Дэвид остановился, повернулся, чуть склонив голову с лёгкой улыбкой.

– Принц, поверьте, не всегда отсутствие отточенных и выверенных фраз препятствует пониманию. И если вы сейчас не найдёте подходящих слов и настроя для этого разговора, я просто подожду, пока найдёте и попробуете снова.

– О нет, я найду. Никуда не денется то обстоятельство, что я просто имею мало опыта в ведении простых и по-настоящему интересных мне разговоров… Если я не спрошу сейчас, то потом могу просто не решиться. Но не воспримете ли вы мой вопрос как слишком неуместный и бестактный?

Они дошли до беседки, Дэвид приглашающим жестом пропустил гостя вперёд, предложив ему удобное место в центре.

– Сначала задайте ваш вопрос, ваше высочество, и тогда я смогу сказать, бестактен ли он.

Винтари кивнул. В беспредметных извинениях действительно мало толку.

– Скажите… Дэвид, вы любите своего отца?

Вопрос, может, и не обескуражил, но удивил точно.

– Конечно! Разве может быть иначе? А почему вы об этом спросили? Мой отец… показался вам плохим человеком? Поверьте, я способен понять, что взгляд с совершенно другой позиции, обусловленной… определёнными историческими и политическими обстоятельствами, может быть иным.

– Дело не во взгляде… Дэвид. Хотя… о взгляде и обстоятельствах позже. Нет, меня заинтересовало само… Знаете, по дороге сюда я читал некоторые земные книги. Поэзию… и прозу тоже… Меня заинтересовало то, как там описывается отношение к семье, к родителям. Очень…

– Сентиментально, вы хотели, должно быть, сказать?

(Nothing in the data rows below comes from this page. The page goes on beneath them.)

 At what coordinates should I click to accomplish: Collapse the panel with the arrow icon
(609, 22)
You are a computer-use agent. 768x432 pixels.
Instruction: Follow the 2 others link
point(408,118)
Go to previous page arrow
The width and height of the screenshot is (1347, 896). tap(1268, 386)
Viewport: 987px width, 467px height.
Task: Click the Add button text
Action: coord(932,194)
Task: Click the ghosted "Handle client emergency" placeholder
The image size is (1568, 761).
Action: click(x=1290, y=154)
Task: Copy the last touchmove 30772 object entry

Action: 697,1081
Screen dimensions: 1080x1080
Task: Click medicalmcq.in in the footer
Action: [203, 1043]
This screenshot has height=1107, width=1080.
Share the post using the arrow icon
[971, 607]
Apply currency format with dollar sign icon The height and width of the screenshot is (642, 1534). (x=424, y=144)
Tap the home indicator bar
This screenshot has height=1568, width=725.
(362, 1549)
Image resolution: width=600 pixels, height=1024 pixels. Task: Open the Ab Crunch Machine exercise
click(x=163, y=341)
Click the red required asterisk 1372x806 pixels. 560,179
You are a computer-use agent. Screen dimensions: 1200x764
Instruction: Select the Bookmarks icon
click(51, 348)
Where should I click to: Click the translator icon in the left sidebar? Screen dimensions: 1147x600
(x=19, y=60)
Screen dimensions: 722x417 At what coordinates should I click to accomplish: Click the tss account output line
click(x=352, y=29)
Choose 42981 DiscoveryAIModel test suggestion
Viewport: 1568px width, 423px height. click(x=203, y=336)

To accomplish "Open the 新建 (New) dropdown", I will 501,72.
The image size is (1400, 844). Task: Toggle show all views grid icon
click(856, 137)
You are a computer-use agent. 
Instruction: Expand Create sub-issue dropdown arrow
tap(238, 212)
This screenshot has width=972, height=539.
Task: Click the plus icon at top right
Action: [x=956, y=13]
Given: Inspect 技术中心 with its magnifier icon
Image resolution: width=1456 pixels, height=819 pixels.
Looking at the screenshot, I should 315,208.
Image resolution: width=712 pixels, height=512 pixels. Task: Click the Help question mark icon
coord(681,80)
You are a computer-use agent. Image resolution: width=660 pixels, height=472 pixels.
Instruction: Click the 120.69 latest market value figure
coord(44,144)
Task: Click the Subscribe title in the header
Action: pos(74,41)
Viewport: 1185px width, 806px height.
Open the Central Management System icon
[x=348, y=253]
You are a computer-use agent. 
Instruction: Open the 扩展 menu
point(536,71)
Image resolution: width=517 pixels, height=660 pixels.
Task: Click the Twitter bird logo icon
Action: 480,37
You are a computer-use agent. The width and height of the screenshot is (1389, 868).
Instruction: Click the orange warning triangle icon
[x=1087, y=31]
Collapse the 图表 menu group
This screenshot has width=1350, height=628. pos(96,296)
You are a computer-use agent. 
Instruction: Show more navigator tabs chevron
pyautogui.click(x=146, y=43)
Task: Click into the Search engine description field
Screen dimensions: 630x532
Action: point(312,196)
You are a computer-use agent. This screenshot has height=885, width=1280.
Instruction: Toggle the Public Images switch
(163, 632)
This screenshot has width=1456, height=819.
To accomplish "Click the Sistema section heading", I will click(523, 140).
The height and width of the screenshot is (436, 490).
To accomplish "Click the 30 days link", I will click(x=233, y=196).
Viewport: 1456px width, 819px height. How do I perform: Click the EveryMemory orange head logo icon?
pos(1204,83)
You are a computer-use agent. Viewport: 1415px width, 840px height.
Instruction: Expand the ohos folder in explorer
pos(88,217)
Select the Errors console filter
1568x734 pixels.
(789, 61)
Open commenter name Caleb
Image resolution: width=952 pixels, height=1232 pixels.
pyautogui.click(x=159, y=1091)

– Не уверен, что здесь смогу подобрать слова. По части сентиментальности, или, во всяком случае, пафоса наша литература всегда была богата… Нет, знаете, Дэвид, слово «любовь» есть в каждом языке, только одинаковое ли у этих слов значение? Вы сказали – как может быть иначе… Я понимаю, ваша культура предписывает вам любить родственников…- Винтари запоздало сделал себе замечание, что не уточнил, которую культуру он имеет в виду, ведь всё же родители его собеседника принадлежат к разным культурам, но кажется, это сейчас не имело большого значения для разговора.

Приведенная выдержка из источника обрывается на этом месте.